* Dataset *
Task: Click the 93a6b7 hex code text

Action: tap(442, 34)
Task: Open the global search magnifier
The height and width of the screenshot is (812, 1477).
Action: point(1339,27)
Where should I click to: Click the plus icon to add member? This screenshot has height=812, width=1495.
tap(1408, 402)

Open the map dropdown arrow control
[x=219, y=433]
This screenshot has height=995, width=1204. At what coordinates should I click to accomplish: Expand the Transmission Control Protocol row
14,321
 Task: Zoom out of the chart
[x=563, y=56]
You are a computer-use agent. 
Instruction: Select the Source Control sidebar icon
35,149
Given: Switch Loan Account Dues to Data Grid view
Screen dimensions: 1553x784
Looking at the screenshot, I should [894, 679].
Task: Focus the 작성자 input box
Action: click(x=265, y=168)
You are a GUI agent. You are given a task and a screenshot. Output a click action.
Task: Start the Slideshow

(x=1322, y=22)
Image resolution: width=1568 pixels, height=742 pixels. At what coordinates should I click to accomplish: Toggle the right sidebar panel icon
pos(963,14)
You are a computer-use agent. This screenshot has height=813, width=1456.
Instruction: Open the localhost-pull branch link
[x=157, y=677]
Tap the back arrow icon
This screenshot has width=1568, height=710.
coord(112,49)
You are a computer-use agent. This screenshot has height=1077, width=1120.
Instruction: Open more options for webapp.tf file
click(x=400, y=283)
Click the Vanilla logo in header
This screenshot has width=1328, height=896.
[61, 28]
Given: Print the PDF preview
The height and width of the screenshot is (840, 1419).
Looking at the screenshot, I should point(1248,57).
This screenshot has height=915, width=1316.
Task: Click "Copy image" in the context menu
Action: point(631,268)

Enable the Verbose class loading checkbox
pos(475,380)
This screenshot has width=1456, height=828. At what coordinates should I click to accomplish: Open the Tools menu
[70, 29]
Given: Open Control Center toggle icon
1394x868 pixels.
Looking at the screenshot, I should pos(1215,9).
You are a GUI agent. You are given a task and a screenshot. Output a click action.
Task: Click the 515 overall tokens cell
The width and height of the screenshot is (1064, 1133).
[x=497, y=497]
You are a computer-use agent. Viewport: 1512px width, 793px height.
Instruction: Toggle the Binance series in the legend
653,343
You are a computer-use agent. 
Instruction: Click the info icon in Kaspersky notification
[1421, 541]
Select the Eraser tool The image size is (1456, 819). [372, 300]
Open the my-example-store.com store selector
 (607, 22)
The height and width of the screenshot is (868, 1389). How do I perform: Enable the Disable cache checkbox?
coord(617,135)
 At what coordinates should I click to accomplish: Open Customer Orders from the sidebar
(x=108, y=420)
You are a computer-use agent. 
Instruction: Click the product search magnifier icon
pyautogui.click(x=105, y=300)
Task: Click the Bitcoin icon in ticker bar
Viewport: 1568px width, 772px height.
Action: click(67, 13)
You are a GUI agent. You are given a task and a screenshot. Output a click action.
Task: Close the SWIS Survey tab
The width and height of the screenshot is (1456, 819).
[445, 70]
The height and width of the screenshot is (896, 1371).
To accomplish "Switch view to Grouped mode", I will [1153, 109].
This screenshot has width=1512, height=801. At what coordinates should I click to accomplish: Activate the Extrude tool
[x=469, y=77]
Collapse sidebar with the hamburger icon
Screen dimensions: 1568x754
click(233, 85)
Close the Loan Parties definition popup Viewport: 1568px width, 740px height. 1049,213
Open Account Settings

* Assigned task *
Filter the data above down to lines with the word "Switch", and copy them.

* Result *
Given: Switch Loan Account Dues to Data Grid view
To accomplish "Switch view to Grouped mode", I will [1153, 109].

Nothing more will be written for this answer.